» The task
Rewrite the listing, starting with the line that contains "You are a computer-use" and going on through the line that contains "pos(165,96)". Give only those lines, with "teal" changed to "green" and everything else left as it is.

» Records for the exercise
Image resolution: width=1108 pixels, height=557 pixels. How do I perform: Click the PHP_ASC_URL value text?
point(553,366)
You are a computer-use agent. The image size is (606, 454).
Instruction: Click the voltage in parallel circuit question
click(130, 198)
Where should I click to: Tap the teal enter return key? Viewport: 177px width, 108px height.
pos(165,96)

---

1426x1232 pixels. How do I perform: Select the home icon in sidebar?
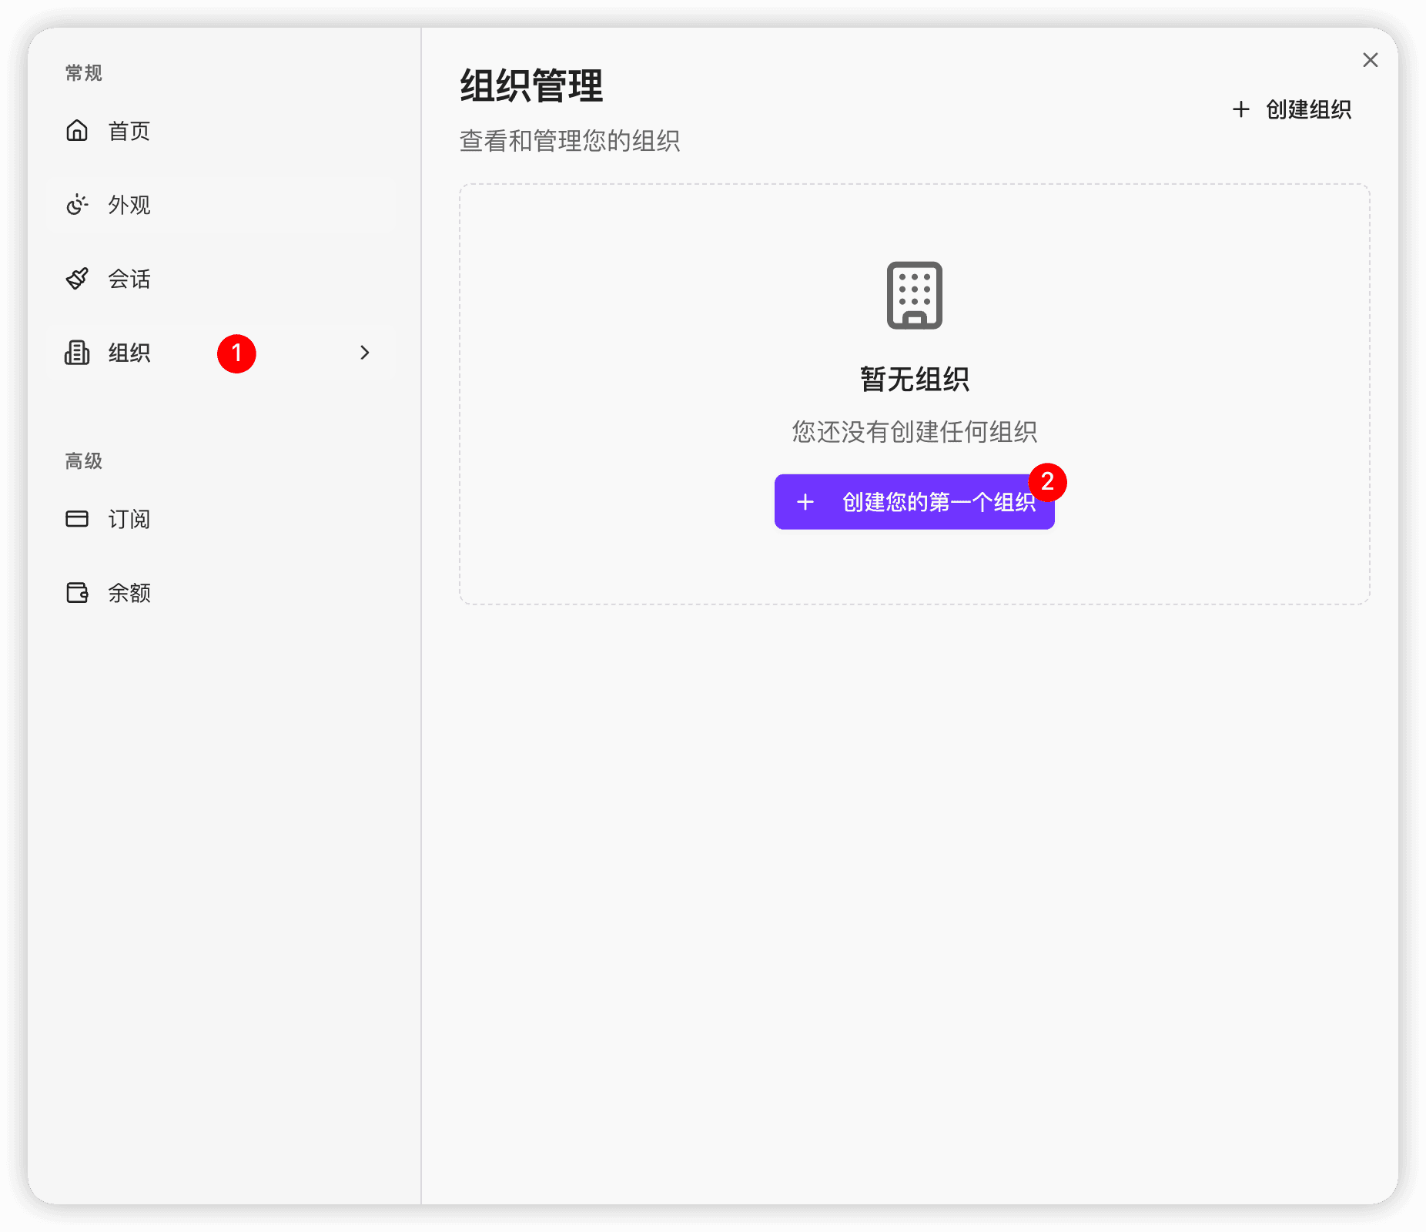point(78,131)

* * *

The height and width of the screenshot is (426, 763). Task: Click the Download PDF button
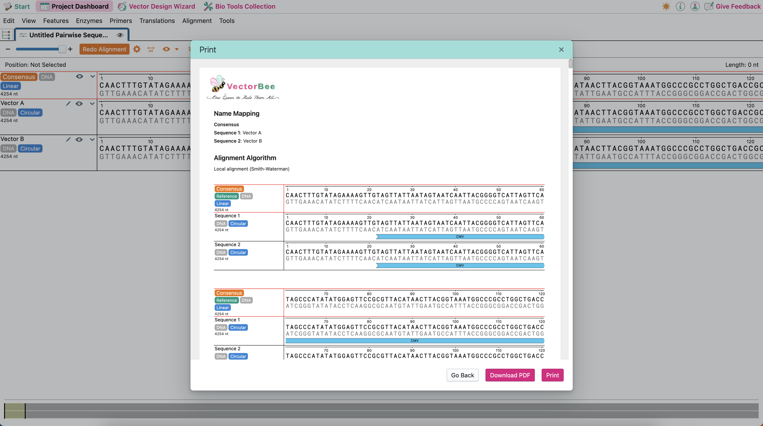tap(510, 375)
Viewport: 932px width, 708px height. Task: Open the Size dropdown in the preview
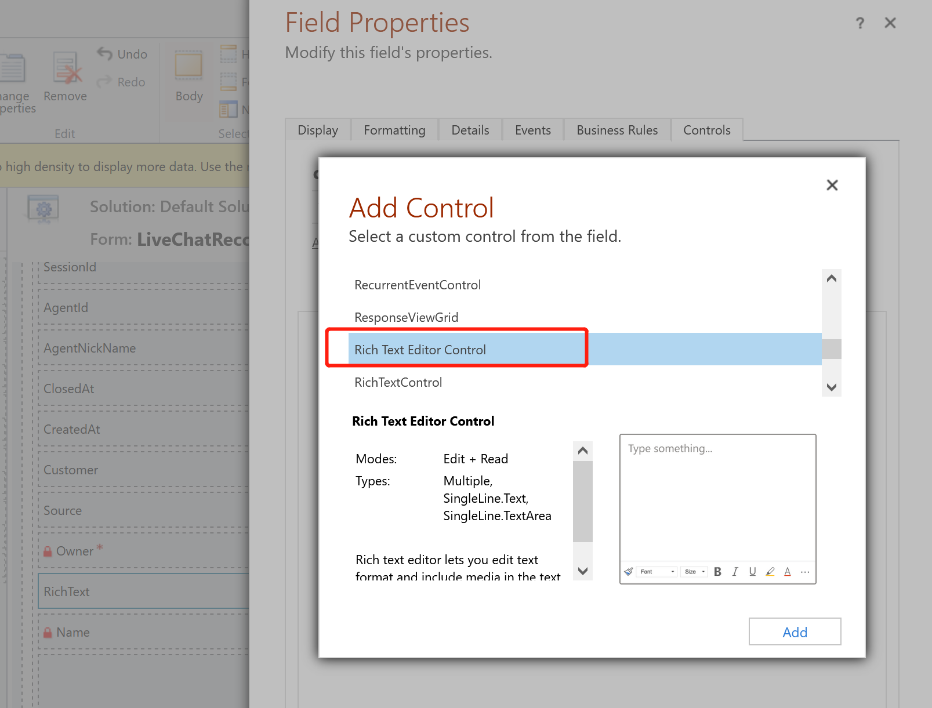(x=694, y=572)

» Problem solution
You are a computer-use agent. The image size is (606, 454).
Instruction: Click the voltage in parallel circuit question
click(130, 198)
Where should I click to: Tap the green enter return key? Viewport: 177px width, 108px height.
pos(165,96)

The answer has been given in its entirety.